Hypoxia in solid tumors remains a challenge for conventional cancer therapeutics. As a source for resistance, metastasis development and drug bioprocessing, it influences treatment results and disease outcome. Bioreductive platinum(iv) prodrugs might be advantageous over conventional metal-based therapeutics, as biotransformation in a reductive milieu, such as under hypoxia, is required for drug activation. This study deals with a two-step screening of experimental platinum(iv) prodrugs with different rates of reduction and lipophilicity with the aim of identifying the most appropriate compounds for further investigations. In the first step, the cytotoxicity of all compounds was compared in hypoxic multicellular spheroids and monolayer culture using a set of cancer cell lines with different sensitivities to platinum(ii) compounds. Secondly, two selected compounds were tested in hypoxic xenografts in SCID mouse models in comparison to satraplatin, and, additionally, (LA)-ICP-MS-based accumulation and distribution studies were performed for these compounds in hypoxic spheroids and xenografts. Our findings suggest that, while cellular uptake and cytotoxicity strongly correlate with lipophilicity, cytotoxicity under hypoxia compared to non-hypoxic conditions and antitumor activity of platinum(iv) prodrugs are dependent on their rate of reduction.

Influence of reducing agents on the cytotoxic activity of platinum(IV) complexes: induction of G2/M arrest, apoptosis and oxidative stress in A2780 and cisplatin resistant A2780cis cell lines.
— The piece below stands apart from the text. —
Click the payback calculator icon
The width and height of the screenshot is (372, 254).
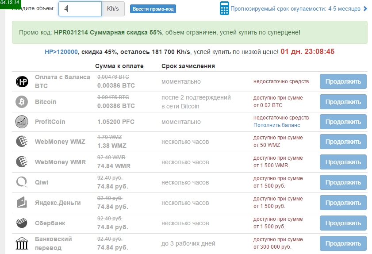click(x=225, y=8)
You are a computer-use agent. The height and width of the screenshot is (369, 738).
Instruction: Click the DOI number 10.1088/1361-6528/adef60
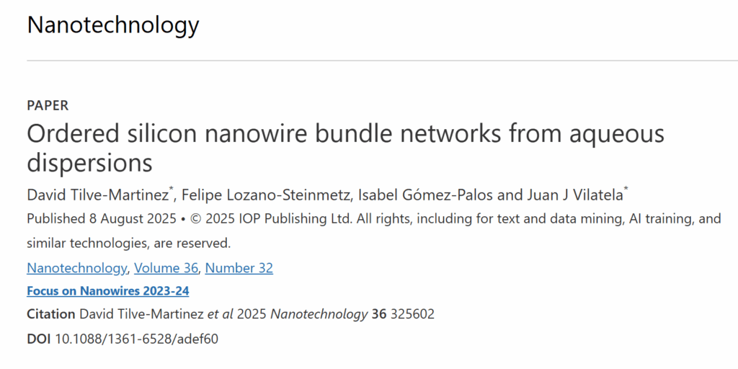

The concept of Pt(IV) prodrug design is one advanced strategy to increase the selectivity for cancer cells and to reduce systemic toxicity in comparison to established platinum-based chemotherapy. Pt(IV) complexes are thought to be activated by reduction via physiological reductants, such as ascorbic acid or glutathione. Nevertheless, only few investigations on the link between the reduction rate, which is influenced by the reductant, and the ligand sphere of the Pt(IV) metal centre have been performed so far. Herein, we investigated a set of Pt(IV) compounds with varying rates of reduction with respect to their cytotoxicity and drug accumulation in A2780 and A2780cis ovarian cancer cell lines, their influence on the cell cycle, efficiency of triggering apoptosis, and ability to interfere with plasmid DNA (pUC19). The effects caused by Pt(IV) compounds were compared without or with extracellularly added ascorbic acid and glutathione (or its precursor N-acetylcysteine) to gain understanding of the impact of increased levels of the reductant on the activity of such complexes. Our results demonstrate that reduction is required prior to plasmid interaction. Furthermore, the rate of reduction is crucial for the efficiency of this set of Pt(IV) compounds. The substances that are reduced least likely showed similar performances, whereas the fastest reducing substance was negatively affected by an increased extracellular level of reducing agents, with reduced cytotoxicity and lower efficiency in inducing apoptosis and G2/M arrest. These results confirm the connection between reduction and activity, and prove the strong impact of the reduction site on the activity of Pt(IV) complexes.